Hillary Clinton got nearly three million more votes than Donald Trump in 2016. Why didn’t she become President of the United States?
Four years later, Trump’s backers tried to alter the vote counting process in several states when they sought to invalidate Joe Biden’s victory in 2020.
And in 2024, if the election is as close as the polls say it is, the popular vote winner may not be elected President.
When we think of democracy, we assume that whoever gets the most votes will win an election. But it doesn’t work exactly that way.
In the United States, the real winner is determined by an 18th century contraption called the Electoral College. There’s no one better at understanding and explaining the elector system than Robert Alexander, who literally wrote the book on it. I was delighted to welcome Rob to the second episode of our “Now It’s History” podcast.
Robert Alexander is a professor of political science and the Founding Director of the Bowling Green State University Democracy and Public Policy Research Network. He is the author of the definitive study, Representation and the Electoral College, published in 2019 by Oxford University Press. His research on electors was cited during arguments before the Supreme Court in 2020, and he has appeared as an expert on the Electoral College throughout the media.
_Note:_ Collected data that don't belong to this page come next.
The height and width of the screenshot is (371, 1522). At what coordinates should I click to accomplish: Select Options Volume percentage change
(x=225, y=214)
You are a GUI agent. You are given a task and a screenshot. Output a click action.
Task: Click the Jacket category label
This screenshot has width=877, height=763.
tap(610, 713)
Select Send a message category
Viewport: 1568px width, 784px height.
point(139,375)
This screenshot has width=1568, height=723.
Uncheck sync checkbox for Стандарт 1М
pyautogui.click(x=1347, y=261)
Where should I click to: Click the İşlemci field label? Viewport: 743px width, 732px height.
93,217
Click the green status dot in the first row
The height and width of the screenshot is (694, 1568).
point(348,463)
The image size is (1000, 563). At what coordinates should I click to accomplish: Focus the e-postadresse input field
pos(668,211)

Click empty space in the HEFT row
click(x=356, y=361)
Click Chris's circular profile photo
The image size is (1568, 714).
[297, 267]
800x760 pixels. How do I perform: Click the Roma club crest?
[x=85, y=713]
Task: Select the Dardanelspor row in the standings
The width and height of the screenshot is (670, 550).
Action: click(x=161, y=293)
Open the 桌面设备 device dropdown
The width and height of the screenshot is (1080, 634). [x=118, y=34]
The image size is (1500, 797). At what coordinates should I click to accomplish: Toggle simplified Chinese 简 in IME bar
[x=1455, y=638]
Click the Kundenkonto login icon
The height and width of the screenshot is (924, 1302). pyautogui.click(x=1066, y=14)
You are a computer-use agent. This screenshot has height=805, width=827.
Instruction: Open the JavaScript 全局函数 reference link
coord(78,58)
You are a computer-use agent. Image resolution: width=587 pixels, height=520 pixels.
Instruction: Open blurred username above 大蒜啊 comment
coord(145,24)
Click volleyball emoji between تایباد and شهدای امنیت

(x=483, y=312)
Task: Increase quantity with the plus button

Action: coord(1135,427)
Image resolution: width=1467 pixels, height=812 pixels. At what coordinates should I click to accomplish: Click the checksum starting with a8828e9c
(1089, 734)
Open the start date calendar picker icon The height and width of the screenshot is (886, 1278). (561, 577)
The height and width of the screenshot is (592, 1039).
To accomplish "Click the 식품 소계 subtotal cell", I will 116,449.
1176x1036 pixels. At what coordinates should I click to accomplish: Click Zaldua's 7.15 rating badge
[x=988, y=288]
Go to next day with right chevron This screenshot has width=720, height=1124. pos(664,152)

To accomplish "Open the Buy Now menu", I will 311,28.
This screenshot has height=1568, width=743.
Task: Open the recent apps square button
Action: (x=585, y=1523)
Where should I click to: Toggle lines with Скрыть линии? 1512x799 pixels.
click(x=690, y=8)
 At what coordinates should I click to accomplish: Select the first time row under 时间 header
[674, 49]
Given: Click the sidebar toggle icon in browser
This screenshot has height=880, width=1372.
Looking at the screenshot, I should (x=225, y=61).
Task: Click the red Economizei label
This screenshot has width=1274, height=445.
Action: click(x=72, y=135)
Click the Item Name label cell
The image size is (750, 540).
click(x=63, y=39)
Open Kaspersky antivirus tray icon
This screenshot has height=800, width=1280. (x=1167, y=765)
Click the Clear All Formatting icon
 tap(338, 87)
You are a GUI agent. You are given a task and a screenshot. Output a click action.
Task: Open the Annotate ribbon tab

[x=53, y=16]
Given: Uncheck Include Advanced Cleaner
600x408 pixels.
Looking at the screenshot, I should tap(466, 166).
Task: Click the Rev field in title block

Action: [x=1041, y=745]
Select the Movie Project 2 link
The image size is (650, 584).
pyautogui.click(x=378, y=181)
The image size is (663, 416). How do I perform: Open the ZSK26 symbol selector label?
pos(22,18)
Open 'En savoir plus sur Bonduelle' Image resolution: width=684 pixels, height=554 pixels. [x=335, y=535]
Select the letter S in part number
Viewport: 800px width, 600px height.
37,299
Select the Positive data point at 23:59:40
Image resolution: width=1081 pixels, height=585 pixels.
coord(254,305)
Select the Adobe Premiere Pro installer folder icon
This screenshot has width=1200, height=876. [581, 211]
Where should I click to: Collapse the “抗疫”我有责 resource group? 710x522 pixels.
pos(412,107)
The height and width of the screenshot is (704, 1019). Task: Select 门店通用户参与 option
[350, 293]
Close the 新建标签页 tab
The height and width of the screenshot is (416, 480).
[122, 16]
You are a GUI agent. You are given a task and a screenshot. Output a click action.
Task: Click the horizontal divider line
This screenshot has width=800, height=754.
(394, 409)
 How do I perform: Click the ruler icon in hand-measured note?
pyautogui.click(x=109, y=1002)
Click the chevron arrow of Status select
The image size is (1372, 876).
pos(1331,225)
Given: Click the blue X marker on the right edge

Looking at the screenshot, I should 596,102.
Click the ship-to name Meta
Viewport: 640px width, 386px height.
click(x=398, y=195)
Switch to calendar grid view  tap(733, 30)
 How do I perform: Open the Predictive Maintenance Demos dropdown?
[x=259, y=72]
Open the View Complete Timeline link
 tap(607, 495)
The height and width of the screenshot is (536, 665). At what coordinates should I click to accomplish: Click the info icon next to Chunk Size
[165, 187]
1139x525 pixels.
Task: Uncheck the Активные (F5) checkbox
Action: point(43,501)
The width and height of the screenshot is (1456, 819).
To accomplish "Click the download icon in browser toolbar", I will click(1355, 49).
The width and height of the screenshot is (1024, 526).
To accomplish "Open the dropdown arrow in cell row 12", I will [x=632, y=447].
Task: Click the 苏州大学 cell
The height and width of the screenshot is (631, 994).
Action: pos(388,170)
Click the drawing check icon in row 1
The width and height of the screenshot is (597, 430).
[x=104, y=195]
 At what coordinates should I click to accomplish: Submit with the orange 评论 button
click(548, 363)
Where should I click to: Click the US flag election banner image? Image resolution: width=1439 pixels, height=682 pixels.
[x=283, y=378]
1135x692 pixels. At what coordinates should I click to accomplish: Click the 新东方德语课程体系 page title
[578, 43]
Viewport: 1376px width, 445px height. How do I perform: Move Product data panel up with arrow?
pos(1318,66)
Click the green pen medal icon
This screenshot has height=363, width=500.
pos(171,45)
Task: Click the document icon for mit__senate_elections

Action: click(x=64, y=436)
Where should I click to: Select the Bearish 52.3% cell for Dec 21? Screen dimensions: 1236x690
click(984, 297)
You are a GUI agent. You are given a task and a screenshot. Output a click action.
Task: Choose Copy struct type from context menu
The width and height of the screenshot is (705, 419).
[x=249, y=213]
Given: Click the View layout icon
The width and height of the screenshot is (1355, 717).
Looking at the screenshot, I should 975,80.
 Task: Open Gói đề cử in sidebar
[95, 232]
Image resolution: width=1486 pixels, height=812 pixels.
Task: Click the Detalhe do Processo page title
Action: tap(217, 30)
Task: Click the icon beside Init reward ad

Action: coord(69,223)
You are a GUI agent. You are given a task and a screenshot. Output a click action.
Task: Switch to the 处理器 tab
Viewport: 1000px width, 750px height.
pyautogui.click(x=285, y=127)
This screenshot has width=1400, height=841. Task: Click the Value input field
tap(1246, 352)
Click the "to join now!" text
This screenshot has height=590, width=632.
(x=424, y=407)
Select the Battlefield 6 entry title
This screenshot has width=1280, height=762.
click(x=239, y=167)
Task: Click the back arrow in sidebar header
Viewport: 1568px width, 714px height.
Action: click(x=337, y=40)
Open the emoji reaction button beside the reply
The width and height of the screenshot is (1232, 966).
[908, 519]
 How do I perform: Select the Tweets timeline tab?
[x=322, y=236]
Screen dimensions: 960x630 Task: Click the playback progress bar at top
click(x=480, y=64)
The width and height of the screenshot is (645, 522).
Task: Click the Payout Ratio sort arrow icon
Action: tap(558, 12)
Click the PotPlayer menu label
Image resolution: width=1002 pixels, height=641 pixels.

If we’re lucky, the popular vote margin of this year’s election will be big enough that we won’t have a “misfire” election like 2016, when Donald Trump’s strength in the Electoral College made Hillary Clinton’s popular vote edge essentially irrelevant.
Or like 2000, when Al Gore beat George W. Bush by half a million popular votes only to lose in the Electoral College, with an assist by the US Supreme Court that put an end to a recount in Florida.
But the incredibly close polls this year may well mean we’re headed back to Electoral College hell for the third time this century. We could even see a tie vote in the Electoral College, which would cause all kinds of mischief.
In our conversation, Rob talks about how the electors are chosen, how they cast their votes, the problem of “faithless electors,” the many proposals to reform the Electoral College — and the music he listened to while writing his book.